Ottawa Mag: How did you decide to create a doc that focused on John Westhaver?
Alex Griffith: Two things: first I wanted to create a documentary, period. That was what I told myself: “You’re going to make a documentary. Secondly, find someone interesting.”
I had visited John’s store a lot and had long conversations with him. He has such a great voice, I mean both sonically and content-wise. Early on I knew I wanted to film him. The trouble was focusing on one aspect – should I drill him about underground music? About the punk scene in New Brunswick? But in the interest of speaking to a broad audience – for better or for worse – I went with his take on ‘success.’
John has carved out a niche for himself – record shop, radio show, drummer in two to three bands at any given time – and seemed eminently self-fulfilled.
OM: What did you learn about music/bands while making this film?
AG: It’s pretty well accepted by everyone (except 20-year old-musicians) that making it in a band is a steep proposition. That’s why they say, “music is a young person’s game.” You need that lack of responsibility, and perhaps lack of realism, to get into it.
Nonetheless, I discovered a whole group of people, folks in their thirties and up, who love to play and create music. Some work for the government, others like John made a living closer to the industry, but all of them spent their free time being very serious about following artists and contributing to the art.
OM: What, if anything, surprised you about John and his take on music?
AG: His knowledge was staggering, like getting happily lost in the Louvre. He kept bringing up people, “you know these guys, the “New Bomb Turks?”, and I’d nod just to get him to keep talking. The Birdman Chronicles could spawn so many sequels on so many genres. There could be a whole Iggy Pop episode.
John is still really into his craft. That’s very heartening. Not only does he get excited about all kinds of music – and I mean all kinds – but he keeps ploughing ahead. The Band Whose Name is a Symbol released an album last fall and he said there’s one coming up in spring. He’s releasing an album a year and running a store!
I suggest checking out Indira for a snapshot of his scope. It’s East-meets-West, murky psych rock with a jazz jam, reflecting, I think, John’s admiration of Miles Davis.
OM: Who do you think would enjoy this documentary?
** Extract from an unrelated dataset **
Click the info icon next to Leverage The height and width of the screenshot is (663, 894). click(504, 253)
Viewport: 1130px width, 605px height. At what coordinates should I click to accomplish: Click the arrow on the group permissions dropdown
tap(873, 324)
AG: I hope it appeals to young artists. It screened at the Digi60 Film Festival after many films on young people “trying to make it in music.” Some of them were endearing, but there was little perspective on the brutality of the business and fickleness of audience tastes. When John came on and laid down the law, people clapped and whooped.
His take is sobering, but he’s not a downer. His point is you have to tear away all constraints and do exactly what you want, and seek out like-minded individuals who can support you in that process.
A lot of young artists waste time chasing trends rather than deepening their own vision. In film, I see that in a whole generation of filmmakers grasping for Youtube fame, for viral ascension. Of course some people are naturally good at that, just as some people are going to be naturally good at writing pop song structures, or imitating Maroon 5 choruses. But most of us are only really good at plumbing own own idiosyncrasies, and I think that’s what we should focus on.
We should value our self-gratitude and those of people we respect rather than the general public. I’m kind of with John on the general public.